Lt. Col. Stanley Adams, 76, who won the Medal of Honor in the Korean War for leading a counterattack against numerically superior forces. In February 1951, Adams was an Army sergeant leading a patrol south of Seoul when more than 100 enemy soldiers attacked with machine gun and mortar fire. Adams ordered his men to fix bayonets, and he and 13 members of his unit charged. Though wounded in the leg by machine gun fire and knocked down several times by grenade blasts, Adams continued to provide leadership while fighting hand to hand. Adams and his men killed about 50 of the enemy and pushed back the attack. He retired in 1971 at the rank of lieutenant colonel after a 28-year career. His brother, Malcolm Adams of Wichita, Kan., once told the Kansas City Star that Adams was modest about his Medal of Honor. “He would never talk about winning it. . . . He would just say it was part of his job.” On April 19 in Bend, Ore., of Alzheimer’s disease.

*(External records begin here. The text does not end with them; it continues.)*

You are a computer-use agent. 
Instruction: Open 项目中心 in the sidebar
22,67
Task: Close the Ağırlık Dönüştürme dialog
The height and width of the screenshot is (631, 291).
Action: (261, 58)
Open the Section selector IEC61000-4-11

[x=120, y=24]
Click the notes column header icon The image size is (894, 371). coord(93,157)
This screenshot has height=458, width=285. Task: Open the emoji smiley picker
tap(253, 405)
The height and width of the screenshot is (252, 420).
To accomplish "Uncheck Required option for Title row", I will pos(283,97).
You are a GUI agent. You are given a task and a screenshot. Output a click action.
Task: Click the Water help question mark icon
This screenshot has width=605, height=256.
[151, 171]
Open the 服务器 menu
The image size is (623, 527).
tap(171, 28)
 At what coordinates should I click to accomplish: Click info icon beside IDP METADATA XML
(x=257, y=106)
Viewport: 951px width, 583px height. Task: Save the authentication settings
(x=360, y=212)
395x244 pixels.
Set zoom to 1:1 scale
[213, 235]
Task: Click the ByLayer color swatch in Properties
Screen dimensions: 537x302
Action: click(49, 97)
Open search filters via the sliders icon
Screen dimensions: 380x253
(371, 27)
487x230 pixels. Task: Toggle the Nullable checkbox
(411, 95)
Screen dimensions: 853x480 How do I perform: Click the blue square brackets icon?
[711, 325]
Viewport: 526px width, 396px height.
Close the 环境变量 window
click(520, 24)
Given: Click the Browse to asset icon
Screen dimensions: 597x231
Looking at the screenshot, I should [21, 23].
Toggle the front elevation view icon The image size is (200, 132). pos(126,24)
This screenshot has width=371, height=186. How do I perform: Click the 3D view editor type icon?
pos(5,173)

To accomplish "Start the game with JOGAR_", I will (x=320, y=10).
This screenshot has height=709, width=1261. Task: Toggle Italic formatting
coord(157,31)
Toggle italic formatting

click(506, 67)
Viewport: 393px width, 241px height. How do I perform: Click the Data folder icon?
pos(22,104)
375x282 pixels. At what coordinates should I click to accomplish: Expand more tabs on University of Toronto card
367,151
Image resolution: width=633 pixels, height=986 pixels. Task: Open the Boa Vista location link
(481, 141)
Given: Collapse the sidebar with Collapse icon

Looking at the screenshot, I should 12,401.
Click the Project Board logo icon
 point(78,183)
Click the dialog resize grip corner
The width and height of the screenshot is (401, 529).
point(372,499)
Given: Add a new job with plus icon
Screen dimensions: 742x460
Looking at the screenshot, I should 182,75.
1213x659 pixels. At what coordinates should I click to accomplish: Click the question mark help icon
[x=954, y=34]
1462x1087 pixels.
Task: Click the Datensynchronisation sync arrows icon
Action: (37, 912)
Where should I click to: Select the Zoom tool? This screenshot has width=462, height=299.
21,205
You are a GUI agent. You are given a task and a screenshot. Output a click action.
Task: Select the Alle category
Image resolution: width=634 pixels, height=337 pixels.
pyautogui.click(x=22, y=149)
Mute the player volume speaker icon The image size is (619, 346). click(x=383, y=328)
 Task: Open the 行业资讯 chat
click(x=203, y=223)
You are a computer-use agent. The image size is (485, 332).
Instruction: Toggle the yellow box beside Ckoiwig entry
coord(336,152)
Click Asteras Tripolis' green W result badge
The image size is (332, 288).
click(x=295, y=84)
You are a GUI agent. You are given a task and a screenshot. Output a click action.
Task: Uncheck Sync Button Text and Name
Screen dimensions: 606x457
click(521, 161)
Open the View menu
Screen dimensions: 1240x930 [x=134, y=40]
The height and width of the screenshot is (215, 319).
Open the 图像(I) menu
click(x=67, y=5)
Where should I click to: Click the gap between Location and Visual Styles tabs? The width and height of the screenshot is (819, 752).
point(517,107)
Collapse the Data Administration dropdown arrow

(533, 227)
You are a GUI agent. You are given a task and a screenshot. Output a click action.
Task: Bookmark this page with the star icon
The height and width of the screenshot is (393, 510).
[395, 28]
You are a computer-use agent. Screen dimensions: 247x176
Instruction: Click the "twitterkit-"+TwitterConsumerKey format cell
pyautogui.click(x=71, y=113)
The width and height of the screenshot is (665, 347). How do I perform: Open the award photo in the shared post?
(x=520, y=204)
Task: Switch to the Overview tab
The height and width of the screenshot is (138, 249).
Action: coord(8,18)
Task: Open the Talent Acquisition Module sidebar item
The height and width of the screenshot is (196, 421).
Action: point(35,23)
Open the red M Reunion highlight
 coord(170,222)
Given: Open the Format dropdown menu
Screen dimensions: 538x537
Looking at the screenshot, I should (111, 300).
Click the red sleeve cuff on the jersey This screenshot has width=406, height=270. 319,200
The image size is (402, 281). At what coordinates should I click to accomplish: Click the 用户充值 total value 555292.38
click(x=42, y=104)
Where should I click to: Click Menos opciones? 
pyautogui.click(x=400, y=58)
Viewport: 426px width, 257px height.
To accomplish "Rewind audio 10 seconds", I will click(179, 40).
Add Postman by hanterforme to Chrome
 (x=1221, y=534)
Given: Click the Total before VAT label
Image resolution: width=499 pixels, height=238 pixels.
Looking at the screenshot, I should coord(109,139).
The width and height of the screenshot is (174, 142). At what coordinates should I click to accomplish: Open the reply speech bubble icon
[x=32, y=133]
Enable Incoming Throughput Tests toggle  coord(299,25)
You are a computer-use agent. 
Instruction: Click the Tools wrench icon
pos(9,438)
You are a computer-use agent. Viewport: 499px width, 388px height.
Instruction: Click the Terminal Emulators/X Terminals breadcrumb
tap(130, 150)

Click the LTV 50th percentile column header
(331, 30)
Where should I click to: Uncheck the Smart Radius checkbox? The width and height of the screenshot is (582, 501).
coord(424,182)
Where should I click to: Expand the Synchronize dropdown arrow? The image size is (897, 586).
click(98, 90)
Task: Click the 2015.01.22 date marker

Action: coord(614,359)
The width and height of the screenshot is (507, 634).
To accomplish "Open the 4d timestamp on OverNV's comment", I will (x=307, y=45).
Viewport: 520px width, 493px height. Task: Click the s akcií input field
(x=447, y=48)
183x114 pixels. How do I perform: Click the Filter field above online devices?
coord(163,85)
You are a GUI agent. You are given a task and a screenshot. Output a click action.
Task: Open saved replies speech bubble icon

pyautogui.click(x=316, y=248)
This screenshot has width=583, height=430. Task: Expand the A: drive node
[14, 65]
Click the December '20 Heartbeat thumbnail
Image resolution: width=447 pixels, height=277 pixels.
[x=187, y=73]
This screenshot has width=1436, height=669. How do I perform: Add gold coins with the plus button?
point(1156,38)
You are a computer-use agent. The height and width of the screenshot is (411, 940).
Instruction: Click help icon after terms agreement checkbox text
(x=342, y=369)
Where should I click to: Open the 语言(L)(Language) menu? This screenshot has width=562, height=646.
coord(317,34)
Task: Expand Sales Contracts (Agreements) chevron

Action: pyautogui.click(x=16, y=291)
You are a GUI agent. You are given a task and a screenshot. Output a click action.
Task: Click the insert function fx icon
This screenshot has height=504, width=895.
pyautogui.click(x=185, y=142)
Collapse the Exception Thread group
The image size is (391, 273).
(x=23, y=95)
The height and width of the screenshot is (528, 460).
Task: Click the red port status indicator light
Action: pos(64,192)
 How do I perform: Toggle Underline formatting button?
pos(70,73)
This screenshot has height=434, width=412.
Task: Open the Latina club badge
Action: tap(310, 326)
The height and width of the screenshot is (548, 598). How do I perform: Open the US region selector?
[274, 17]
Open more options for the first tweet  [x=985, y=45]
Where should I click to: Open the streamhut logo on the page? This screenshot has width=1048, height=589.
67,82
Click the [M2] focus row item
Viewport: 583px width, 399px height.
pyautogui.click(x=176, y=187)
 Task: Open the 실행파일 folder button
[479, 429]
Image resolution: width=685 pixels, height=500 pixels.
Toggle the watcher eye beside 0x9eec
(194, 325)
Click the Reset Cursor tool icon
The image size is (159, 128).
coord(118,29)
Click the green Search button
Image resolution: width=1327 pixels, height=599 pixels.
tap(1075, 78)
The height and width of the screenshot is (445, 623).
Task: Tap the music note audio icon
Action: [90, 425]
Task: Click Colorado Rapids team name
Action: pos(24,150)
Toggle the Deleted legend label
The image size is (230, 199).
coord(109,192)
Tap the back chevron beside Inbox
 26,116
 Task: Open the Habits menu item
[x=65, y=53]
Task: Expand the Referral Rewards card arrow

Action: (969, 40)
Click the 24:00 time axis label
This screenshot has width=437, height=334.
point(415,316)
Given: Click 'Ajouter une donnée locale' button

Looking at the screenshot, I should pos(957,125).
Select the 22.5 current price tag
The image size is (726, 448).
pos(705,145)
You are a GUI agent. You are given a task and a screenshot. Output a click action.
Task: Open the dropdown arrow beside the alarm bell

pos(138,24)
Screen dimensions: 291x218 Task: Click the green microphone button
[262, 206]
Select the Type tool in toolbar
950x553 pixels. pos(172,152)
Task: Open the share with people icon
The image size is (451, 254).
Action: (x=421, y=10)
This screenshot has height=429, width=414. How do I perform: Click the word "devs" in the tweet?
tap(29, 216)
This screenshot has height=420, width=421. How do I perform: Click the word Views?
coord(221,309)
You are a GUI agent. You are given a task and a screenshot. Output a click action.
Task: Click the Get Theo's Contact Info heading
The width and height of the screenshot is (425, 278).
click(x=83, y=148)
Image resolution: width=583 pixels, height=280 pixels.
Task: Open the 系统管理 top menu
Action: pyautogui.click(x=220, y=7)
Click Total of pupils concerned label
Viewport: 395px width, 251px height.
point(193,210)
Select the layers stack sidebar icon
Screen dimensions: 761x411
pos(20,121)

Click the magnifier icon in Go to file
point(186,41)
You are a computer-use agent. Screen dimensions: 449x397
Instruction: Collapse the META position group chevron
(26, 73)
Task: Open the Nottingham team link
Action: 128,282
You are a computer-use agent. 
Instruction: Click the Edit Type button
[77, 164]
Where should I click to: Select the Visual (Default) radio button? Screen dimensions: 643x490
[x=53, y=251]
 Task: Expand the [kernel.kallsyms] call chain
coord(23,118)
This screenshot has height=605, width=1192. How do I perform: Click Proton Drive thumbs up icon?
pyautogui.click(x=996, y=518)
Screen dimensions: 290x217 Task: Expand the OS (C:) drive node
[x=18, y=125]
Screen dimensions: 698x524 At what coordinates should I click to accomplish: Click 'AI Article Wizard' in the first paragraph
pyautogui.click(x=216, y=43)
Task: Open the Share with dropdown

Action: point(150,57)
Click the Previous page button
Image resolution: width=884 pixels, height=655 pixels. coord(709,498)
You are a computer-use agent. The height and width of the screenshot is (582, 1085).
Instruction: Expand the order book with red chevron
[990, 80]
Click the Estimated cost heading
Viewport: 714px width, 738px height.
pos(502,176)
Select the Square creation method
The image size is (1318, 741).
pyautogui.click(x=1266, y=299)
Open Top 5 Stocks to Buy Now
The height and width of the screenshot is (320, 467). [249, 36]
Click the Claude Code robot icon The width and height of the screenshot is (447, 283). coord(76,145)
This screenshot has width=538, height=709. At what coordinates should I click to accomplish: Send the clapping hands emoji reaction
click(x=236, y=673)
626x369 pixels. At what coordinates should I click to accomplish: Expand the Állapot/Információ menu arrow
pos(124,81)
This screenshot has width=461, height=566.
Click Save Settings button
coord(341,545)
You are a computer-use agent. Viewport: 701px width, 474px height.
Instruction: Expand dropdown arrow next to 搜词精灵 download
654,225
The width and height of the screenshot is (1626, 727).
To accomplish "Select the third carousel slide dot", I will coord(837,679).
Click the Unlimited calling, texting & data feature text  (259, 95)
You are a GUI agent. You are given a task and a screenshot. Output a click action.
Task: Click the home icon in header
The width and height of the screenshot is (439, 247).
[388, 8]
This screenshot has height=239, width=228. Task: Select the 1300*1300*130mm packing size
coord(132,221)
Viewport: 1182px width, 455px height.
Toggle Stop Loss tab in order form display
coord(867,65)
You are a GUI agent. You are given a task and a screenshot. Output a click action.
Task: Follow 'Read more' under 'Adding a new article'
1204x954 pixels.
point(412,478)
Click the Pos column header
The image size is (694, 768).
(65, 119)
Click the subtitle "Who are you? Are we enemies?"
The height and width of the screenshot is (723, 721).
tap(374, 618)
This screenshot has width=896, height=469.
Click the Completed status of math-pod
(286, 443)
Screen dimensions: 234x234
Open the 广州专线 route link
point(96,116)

Phra Charun Bhaanchan; Temple Treated Drug Addicts

Phra Charun Bhaanchan, 73, a Buddhist monk who founded a temple in Thailand that helped drug addicts and then became a sanctuary for thousands of ethnic Hmong from neighboring Laos. A former Special Branch police officer, Phra Charun founded his 100-acre temple complex, Wat Tham Krabok, in 1957. His program using bad-tasting herbal remedies to treat drug addicts was unique at the time and one of the few ways people in Thailand addicted to drugs could receive treatment without criminal stigma. He once estimated that his remedy had saved more than 100,000 people. The three-week treatment program was not without critics, however. Some viewed it as too harsh and said some addicts died during the process. The temple has been the focus of diplomatic controversy as well by becoming home to as many as 20,000 ethnic Hmong people, many believed to be illegal immigrants from Laos. Phra Charun was the recipient of a Magsaysay award in 1975 for his work with addicts. The award is given annually in Asia in several categories and is named after Ramon Magsaysay, the Philippine president killed in a 1957 air crash. On Tuesday of kidney failure.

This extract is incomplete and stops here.